Medicare offers prescription
drug coverage to everyone with Medicare Part A and/or Part B. If you currently
use prescription drugs or think you may in the future you should consider
joining a Medicare drug plan. Part D
coverage is not mandatory, it’s optional. Keep in mind that should you decide not to
join a prescription drug plan when you’re first eligible, you may have to pay a
late enrollment fee. If you qualify for
Extra Help in paying for your prescription drugs or have creditable
prescription drug coverage at least as good as Medicare you may not be assessed
the late-enrollment penalty or LEP.
There are two ways to get
Medicare prescription drug coverage:
-A stand-alone PDP or Prescription Drug Plan. You must have Part A or Part B to join.
2.
-A Medicare Advantage Plan or Part C that
includes prescription drug coverage.
These plans require that you have Part A and Part B to join and are
commonly called MAPD plans.
All plans must meet the same
basic guidelines created by the federal government. Each plan can vary in cost and in the
specific drugs they cover on their formulary or drug list. You want to make sure all your medications
are covered on your prescription drug plan.

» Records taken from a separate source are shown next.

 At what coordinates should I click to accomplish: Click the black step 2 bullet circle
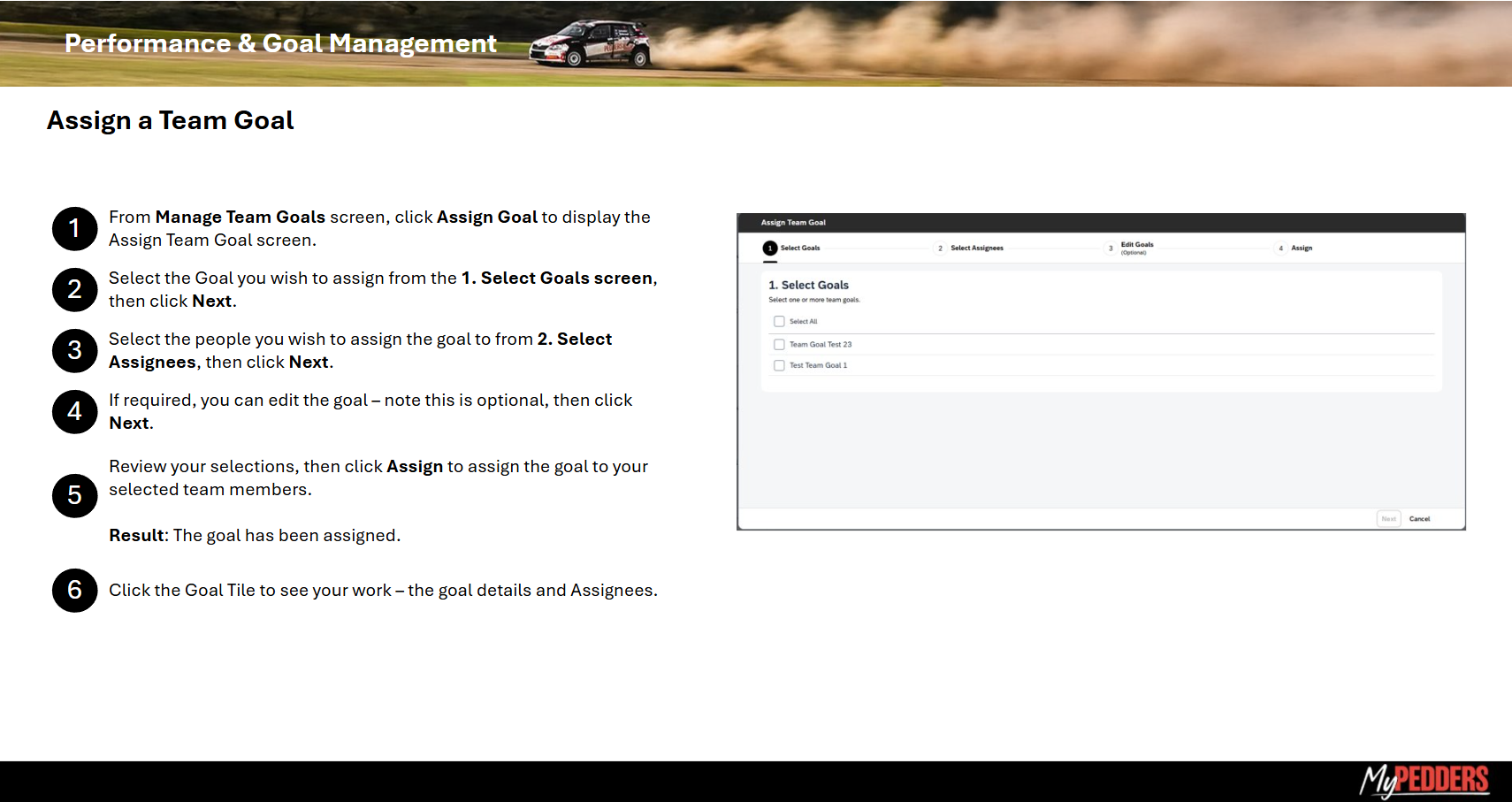(x=74, y=290)
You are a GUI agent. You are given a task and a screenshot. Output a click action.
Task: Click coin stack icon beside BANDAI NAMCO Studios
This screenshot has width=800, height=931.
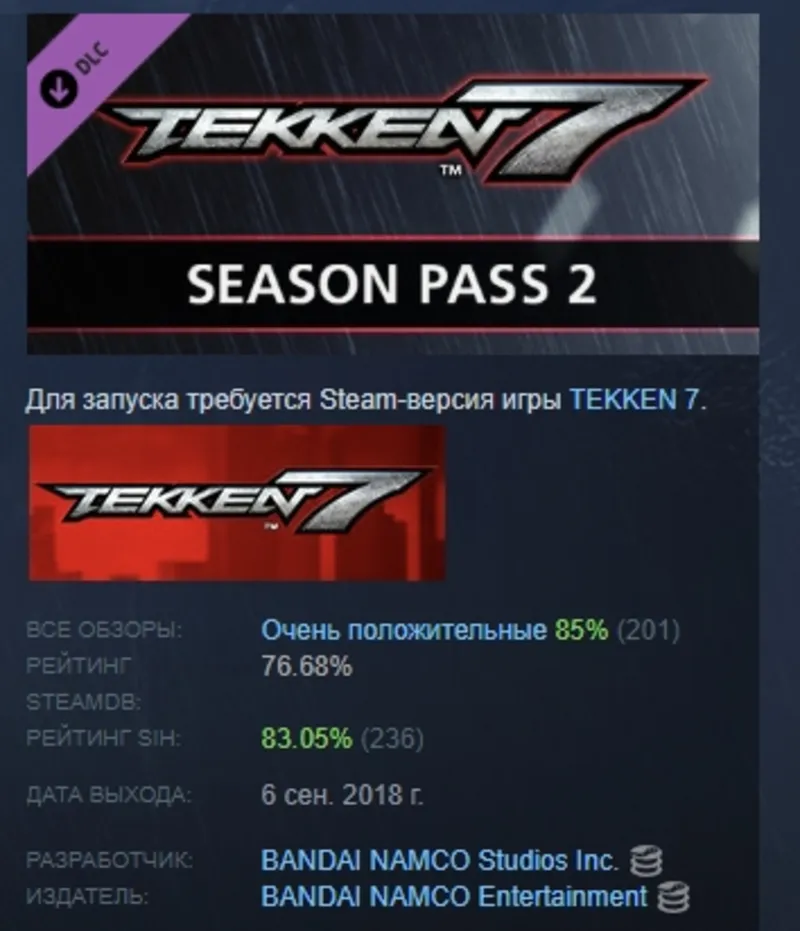[646, 861]
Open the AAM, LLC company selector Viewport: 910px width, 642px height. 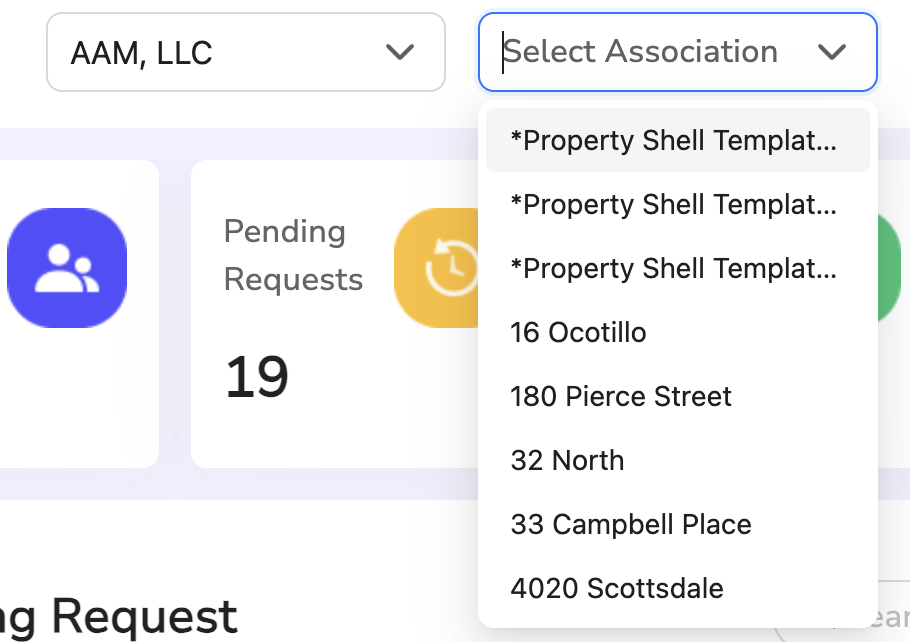point(246,52)
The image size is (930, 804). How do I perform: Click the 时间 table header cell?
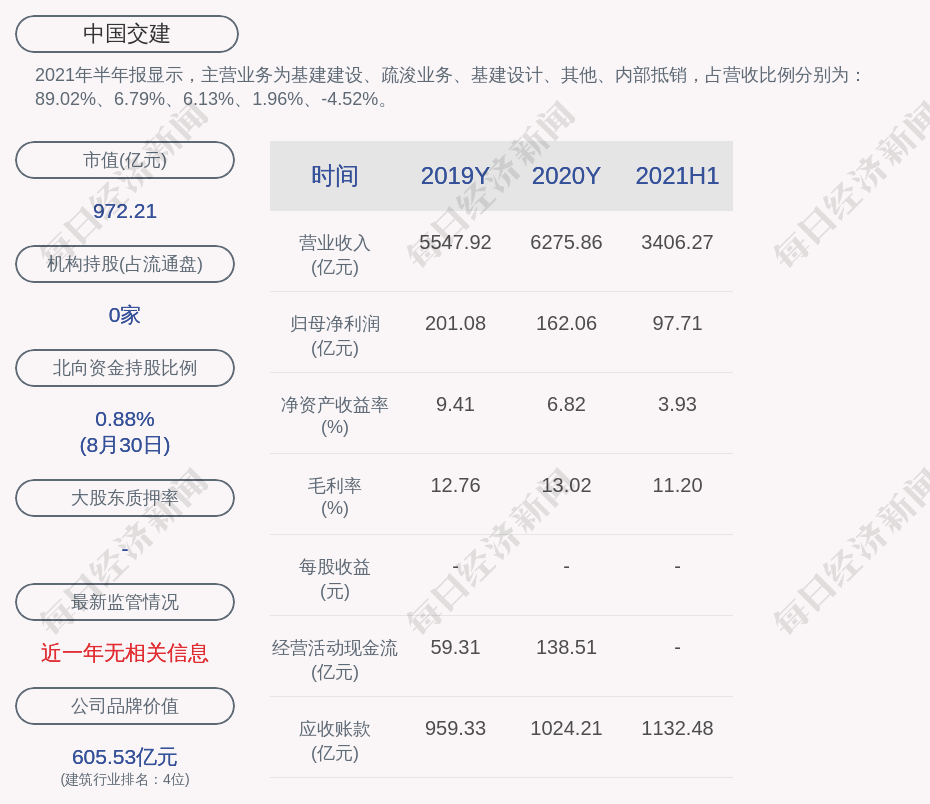coord(334,176)
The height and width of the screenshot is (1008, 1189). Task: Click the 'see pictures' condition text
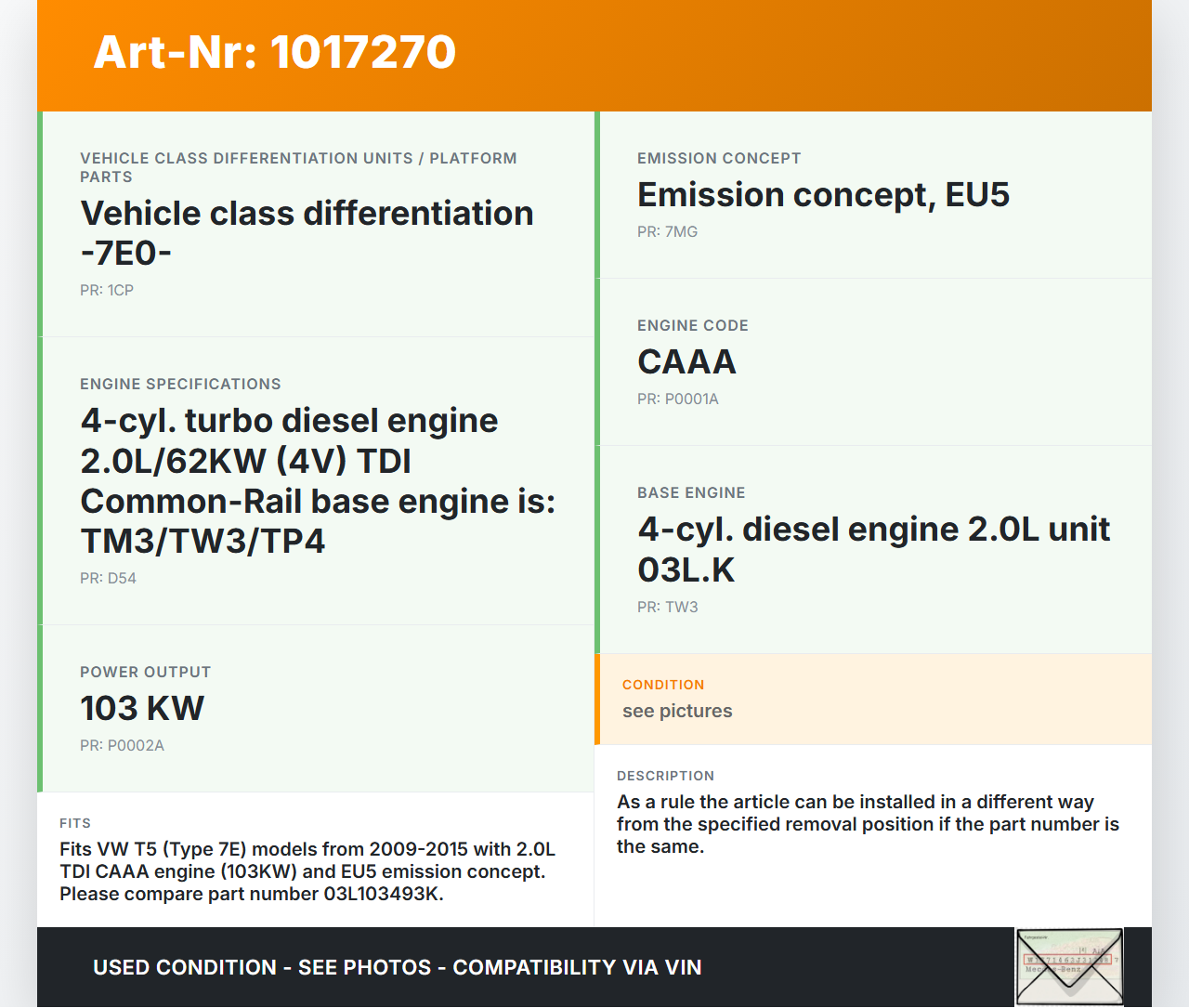[677, 711]
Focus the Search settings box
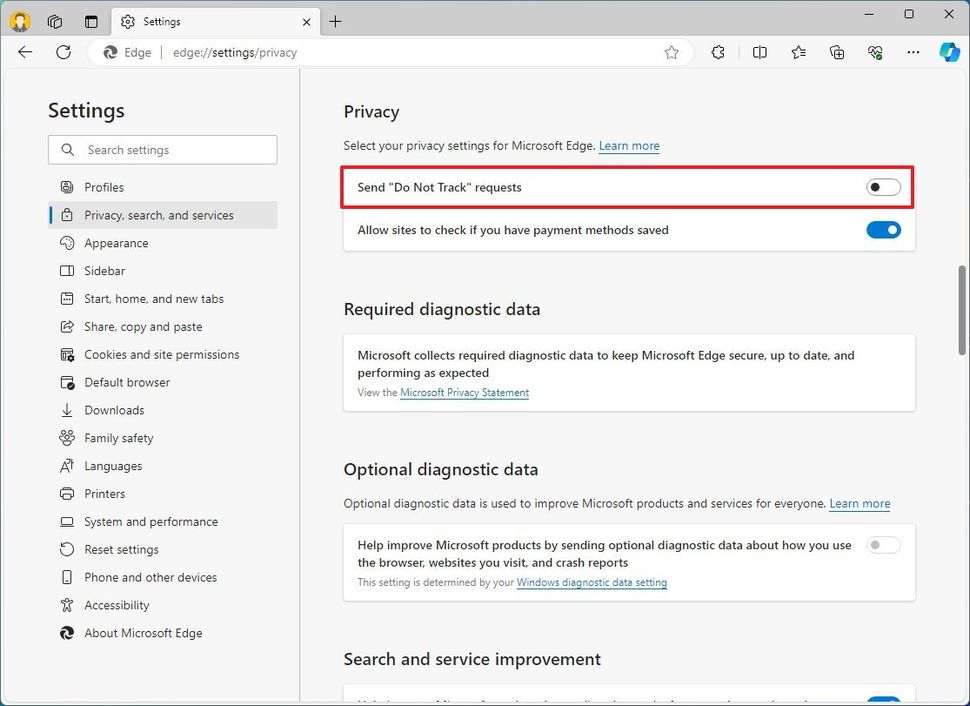Viewport: 970px width, 706px height. pyautogui.click(x=162, y=149)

You also want to know your monthly estimated drug costs, and if you are going to hit the donut hole
during the year. You must live in the service area of the
Medicare drug plan you want to join, and generally you must stay enrolled for
the calendar year.
You can enroll in Part D
coverage when you first become eligible for Medicare. For most people this is three months before
the month you turn 65, the month of your birthday, and three months after. You can also join if you get Part B for the
first time during the General Enrollment period, during open enrollment between
October 15th -December 7th each year, and at any time if
you qualify for Extra Help. If you are
on a limited income and you enroll in Part D, you may qualify for Extra Help in
paying for your premiums, deductibles and co-payments. Also, there are certain situations or Special
Enrollment Periods when you may be able to join, switch, or drop Medicare drug
plans. An example is if you move out of
the service area.
Medicare Part D has four drug
payment stages.
Stage 1 – The annual
deductible stage. The deductible varies
from plan to plan. If your plan has a
deductible, you must pay the annual deductible before the plan will pay for your
prescription drugs. Once the deductible
is met you move to the initial coverage stage.
Stage 2 – The initial
coverage stage. In this stage you pay a
co-payment or coinsurance (percentage of the drug’s total cost), and the plan
pays its share for each covered drug until the combined amount which includes
the deductible reaches $3310 in 2016.
Stage 3 – Coverage gap stage
which is often called the donut hole begins once your total drug costs reach
$3310 for 2016. At this stage, you pay
45% of the cost of brand name drugs, and 58% of the cost of generic drugs. What you pay and the discount paid by the
drug company in the donut hole counts as out-of-pocket spending. You continue in this stage until your total
out-of-pocket costs reach $4850 for 2016.
Your total out-of-pocket costs are the amount you pay and what others
pay on your behalf beginning January 2016. The total out-of-pocket does not
include your monthly plan premium.
Stage 4 - Catastrophic
Coverage – After your total out-of-pocket costs reach $4850 for 2016, your coverage
gaps ends and you only pay a small co-payment or coinsurance amount for each
covered drug until the end of the year.